Le 5 novembre, un homme âgé de 35 ans a été arrêté sur l’île d’Oléron après avoir percuté, en l’espace de trente minutes, cinq piétons et cyclistes à bord de son véhicule. Lors de son interpellation, il a incendié sa voiture, qui contenait plusieurs bonbonnes de gaz, tout en cherchant à attirer les forces de l’ordre dans les flammes. Selon le procureur de La Rochelle, Arnaud Laraize, il a crié à de nombreuses reprises « Allah Akbar » devant les gendarmes.
Le suspect, identifié comme Jean G., célibataire, sans enfants ni emploi, était principalement connu de la justice pour des délits mineurs. Aucun suivi judiciaire n’était en cours à son encontre au moment des faits. Les enquêteurs ont retrouvé dans son véhicule une lame de couteau de 35 cm ainsi qu’un téléphone portable calciné.
Les cinq victimes ont été rapidement prises en charge et hospitalisées. Deux d’entre elles, une femme et un homme, ont été gravement blessées et transférées en urgence absolue vers les hôpitaux de Poitiers et La Rochelle. Trois autres personnes, plus légèrement atteintes, présentent des incapacités temporaires de travail allant d’un à soixante jours. Deux autres individus ont pu éviter la collision, mais ont déclaré n’avoir jamais douté de l’intention du conducteur.
Radicalisation et état psychologique du suspect au cœur de l’enquête
Au terme d’une garde à vue prolongée, Jean G. a affirmé avoir « suivi les ordres d’Allah », reçus via les réseaux sociaux. Il a expliqué s’être récemment converti, vouloir mourir au volant, entendre des bruits étranges dans sa tête et avoir demandé à être interné. Des écrits à caractère religieux ont été saisis à son domicile. Les analyses toxicologiques ont mis en évidence une consommation récente de cannabis.
L’expertise médico-psychologique a conclu à une altération du discernement, sans abolition totale. Le procureur Arnaud Laraize a souligné la fragilité psychocriminologique du suspect, précisant que son discernement n’était pas aboli mais altéré.

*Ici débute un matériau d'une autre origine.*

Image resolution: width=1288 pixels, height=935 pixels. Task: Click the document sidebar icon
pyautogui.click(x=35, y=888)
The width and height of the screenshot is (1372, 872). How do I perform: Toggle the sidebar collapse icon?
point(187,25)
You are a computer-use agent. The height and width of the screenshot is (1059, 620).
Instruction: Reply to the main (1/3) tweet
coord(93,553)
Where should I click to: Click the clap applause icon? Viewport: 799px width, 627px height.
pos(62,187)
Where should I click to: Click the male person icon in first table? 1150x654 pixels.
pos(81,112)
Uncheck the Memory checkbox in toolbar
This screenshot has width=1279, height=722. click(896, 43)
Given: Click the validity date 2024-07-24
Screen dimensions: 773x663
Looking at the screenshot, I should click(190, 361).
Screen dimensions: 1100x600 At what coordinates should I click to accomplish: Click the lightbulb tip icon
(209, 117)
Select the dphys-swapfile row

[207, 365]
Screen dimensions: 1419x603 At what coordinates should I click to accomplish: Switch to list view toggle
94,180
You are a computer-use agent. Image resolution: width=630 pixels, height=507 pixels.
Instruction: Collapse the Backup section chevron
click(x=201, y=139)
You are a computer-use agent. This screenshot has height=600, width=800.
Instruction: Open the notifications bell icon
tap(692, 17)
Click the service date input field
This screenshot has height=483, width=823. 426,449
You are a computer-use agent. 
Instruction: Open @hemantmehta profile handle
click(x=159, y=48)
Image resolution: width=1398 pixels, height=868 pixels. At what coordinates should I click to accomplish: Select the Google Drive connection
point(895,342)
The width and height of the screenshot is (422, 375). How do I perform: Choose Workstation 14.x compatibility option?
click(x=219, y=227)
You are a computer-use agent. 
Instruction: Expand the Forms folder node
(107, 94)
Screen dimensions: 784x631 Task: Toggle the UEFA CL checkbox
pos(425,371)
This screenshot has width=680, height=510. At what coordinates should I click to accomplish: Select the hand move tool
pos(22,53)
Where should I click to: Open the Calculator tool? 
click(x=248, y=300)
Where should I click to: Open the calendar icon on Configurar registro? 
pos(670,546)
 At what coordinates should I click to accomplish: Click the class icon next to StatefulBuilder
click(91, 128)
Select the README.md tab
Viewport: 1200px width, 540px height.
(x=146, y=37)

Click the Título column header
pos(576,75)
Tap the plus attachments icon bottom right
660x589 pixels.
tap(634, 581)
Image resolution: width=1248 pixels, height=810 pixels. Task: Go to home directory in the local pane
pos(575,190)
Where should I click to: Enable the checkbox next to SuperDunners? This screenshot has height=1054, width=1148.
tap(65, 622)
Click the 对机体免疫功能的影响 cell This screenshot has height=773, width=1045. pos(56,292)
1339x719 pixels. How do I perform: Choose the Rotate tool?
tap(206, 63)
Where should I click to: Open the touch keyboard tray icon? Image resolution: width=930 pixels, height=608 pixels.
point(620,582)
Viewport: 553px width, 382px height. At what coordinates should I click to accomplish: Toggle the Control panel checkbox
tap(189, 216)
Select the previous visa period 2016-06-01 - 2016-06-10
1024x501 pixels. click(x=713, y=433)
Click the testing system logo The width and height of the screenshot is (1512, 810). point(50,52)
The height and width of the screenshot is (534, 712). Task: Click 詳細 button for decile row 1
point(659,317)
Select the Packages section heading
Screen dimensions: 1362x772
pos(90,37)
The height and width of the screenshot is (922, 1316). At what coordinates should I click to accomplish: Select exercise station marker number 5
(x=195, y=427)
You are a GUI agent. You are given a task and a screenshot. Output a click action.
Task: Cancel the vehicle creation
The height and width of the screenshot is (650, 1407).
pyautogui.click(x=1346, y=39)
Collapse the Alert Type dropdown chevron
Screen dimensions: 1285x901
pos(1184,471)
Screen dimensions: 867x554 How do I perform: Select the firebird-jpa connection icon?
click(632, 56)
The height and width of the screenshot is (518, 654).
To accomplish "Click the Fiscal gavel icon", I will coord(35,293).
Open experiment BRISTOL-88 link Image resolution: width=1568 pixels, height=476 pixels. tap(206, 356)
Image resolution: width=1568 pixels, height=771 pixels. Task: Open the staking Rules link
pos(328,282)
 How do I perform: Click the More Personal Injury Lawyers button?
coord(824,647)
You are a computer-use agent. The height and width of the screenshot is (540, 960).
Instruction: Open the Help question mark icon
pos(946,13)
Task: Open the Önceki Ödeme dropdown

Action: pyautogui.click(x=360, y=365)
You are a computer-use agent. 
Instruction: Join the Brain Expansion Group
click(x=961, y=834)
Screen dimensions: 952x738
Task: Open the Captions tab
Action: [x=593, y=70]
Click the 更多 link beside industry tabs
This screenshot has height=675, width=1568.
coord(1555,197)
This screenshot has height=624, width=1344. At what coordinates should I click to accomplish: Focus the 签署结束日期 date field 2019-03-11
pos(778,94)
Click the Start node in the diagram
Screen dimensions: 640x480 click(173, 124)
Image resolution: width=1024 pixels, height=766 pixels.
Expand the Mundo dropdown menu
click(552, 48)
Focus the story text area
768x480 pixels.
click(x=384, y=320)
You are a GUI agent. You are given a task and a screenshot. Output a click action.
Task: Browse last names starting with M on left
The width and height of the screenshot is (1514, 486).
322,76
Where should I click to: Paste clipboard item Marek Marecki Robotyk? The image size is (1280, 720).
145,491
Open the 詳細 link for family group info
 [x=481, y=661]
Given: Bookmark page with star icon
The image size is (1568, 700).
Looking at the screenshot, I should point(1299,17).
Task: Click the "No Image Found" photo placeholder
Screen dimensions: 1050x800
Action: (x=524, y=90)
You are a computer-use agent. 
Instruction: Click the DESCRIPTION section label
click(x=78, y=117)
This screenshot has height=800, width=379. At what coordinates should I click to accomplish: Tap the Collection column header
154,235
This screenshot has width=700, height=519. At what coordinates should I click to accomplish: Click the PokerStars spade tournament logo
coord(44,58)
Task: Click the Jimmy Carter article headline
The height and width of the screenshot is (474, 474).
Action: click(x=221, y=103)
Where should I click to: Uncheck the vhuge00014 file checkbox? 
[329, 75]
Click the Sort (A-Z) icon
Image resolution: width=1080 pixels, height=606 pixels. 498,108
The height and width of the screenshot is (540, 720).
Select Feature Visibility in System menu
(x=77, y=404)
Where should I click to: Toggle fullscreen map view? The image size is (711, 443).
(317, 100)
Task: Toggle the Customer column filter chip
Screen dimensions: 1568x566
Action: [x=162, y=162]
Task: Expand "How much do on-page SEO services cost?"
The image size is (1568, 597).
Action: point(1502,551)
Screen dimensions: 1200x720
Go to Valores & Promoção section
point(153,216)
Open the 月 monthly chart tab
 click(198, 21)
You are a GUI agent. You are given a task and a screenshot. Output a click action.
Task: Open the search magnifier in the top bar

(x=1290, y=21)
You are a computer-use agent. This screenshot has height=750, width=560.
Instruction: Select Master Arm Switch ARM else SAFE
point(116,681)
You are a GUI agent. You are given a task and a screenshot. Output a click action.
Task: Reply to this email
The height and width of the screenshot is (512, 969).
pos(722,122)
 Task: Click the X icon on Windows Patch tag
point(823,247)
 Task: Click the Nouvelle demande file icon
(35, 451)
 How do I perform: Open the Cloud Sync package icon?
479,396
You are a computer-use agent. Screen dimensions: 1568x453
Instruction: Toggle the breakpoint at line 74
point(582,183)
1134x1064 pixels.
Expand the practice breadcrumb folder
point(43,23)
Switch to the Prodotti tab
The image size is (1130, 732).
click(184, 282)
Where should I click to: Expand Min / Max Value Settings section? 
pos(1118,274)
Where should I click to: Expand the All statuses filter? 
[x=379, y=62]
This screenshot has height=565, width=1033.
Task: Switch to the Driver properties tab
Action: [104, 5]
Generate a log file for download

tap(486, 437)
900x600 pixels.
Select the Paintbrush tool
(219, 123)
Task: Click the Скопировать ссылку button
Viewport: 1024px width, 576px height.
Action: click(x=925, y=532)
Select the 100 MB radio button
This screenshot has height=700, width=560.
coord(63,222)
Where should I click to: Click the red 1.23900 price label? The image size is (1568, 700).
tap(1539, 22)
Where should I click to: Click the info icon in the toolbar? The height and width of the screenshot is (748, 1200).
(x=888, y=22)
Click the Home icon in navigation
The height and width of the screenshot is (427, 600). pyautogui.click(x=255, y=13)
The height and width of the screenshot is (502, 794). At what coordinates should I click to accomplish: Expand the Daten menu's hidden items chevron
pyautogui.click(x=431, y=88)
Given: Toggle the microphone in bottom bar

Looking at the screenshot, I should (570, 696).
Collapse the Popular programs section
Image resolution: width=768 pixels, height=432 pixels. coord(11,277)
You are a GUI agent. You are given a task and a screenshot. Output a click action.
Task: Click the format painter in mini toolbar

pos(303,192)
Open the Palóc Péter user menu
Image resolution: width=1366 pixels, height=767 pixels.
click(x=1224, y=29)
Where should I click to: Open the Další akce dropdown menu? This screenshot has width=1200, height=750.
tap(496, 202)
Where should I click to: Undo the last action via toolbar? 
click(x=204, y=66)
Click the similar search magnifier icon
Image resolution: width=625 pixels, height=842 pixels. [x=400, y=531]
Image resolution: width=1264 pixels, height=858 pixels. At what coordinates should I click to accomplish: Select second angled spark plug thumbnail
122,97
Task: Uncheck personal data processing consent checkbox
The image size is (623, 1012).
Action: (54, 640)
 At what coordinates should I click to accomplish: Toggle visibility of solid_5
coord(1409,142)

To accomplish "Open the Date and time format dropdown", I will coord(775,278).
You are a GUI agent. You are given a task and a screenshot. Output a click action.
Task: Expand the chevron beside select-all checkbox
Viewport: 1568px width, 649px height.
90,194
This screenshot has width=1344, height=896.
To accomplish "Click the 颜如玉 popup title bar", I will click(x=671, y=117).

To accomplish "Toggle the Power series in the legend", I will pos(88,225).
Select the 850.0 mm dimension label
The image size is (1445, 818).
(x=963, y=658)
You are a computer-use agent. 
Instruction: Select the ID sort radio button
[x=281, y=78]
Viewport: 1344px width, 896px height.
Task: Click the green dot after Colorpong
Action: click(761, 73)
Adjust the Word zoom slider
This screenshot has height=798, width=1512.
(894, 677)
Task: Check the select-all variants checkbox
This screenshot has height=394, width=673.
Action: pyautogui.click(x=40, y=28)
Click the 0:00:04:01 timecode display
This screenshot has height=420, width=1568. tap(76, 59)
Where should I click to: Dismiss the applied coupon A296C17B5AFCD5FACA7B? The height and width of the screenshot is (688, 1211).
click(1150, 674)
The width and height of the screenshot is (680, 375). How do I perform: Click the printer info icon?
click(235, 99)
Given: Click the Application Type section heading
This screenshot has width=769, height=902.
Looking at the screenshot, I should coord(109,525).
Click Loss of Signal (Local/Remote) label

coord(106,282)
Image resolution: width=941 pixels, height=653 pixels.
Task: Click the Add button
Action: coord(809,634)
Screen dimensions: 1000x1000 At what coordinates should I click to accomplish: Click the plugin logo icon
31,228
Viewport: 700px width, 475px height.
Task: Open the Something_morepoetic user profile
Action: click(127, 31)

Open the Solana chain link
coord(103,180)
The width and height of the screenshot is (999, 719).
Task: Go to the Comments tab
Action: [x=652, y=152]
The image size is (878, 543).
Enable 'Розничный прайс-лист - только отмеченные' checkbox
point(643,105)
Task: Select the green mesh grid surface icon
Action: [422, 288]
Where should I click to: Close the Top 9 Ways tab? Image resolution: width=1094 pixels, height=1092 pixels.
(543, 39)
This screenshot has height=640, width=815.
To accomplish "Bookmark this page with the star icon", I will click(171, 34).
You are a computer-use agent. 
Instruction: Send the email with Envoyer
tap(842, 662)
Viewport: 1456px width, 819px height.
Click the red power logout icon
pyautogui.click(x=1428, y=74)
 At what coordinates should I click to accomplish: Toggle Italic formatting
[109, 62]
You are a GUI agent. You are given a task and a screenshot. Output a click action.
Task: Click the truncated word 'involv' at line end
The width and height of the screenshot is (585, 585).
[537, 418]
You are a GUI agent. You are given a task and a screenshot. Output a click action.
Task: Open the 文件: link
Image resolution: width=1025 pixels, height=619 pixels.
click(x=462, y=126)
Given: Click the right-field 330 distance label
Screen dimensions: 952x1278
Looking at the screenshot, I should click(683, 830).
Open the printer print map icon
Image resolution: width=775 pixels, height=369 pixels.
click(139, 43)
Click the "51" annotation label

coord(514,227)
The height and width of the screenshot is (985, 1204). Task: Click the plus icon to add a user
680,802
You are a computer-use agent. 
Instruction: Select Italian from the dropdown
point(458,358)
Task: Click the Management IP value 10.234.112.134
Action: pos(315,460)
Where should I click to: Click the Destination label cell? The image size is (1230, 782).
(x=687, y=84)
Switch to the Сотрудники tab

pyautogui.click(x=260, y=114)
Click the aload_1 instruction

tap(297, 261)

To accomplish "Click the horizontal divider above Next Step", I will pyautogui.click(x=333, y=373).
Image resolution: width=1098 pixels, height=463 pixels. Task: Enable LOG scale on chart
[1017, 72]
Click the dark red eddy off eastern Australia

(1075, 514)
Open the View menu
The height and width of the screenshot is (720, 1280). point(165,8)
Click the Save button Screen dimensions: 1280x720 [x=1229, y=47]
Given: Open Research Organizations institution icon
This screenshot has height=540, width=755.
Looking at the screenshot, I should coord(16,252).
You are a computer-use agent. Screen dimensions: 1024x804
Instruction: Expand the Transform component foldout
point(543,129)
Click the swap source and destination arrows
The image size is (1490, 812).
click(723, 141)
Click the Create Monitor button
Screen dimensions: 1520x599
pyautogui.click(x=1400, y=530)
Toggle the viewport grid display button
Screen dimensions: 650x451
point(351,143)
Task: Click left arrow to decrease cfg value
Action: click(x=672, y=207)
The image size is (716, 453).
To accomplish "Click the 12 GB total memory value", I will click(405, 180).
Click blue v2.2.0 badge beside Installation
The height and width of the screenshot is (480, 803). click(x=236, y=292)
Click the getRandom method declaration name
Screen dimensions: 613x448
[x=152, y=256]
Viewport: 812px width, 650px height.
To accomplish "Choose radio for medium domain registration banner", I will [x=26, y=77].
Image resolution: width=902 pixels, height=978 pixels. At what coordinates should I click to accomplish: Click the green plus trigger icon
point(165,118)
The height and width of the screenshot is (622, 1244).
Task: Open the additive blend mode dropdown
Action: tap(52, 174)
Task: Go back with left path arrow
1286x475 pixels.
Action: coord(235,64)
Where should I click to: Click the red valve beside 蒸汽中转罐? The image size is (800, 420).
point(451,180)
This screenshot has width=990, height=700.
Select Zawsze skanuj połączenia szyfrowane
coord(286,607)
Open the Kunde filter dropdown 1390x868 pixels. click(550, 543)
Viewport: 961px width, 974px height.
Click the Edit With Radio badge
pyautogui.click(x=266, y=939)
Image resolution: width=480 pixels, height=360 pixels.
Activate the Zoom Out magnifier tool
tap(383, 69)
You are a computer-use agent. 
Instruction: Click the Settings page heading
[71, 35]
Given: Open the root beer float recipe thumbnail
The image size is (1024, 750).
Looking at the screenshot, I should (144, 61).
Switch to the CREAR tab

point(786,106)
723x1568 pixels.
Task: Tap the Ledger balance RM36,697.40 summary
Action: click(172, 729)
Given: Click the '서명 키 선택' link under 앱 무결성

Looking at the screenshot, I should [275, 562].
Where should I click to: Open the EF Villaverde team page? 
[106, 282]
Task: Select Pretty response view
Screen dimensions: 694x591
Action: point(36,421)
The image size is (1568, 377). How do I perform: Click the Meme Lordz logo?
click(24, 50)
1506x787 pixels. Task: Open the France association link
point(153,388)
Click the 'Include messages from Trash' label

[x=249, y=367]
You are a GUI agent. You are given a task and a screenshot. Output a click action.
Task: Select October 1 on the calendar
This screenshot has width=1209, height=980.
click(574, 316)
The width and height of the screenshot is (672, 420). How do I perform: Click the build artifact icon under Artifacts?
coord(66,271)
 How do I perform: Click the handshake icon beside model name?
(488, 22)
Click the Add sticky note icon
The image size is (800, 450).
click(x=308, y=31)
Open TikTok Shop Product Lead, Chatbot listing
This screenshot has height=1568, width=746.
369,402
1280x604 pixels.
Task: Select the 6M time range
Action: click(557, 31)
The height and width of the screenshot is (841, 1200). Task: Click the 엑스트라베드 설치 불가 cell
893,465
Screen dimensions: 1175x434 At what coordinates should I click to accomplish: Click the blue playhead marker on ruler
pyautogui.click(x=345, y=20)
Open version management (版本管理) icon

Qualification pénale et poursuite de l’instruction judiciaire
Le parquet national antiterroriste, présent en observation, n’a pas retenu sa compétence, estimant que le dossier ne comportait pas les éléments nécessaires tels qu’une revendication explicite, une organisation structurée ou un mode opératoire préparé. Le parquet a donc requis la mise en examen du suspect pour tentatives d’assassinats, qualifiant l’acte de « prémédité ».
Les investigations se poursuivent afin de déterminer le degré de radicalisation du suspect et d’établir s’il s’agit d’un acte isolé relevant du délire ou d’un passage à l’acte meurtrier prémédité. Les autorités judiciaires continuent d’examiner l’ensemble des éléments recueillis pour éclaircir les circonstances et les motivations de cet acte violent.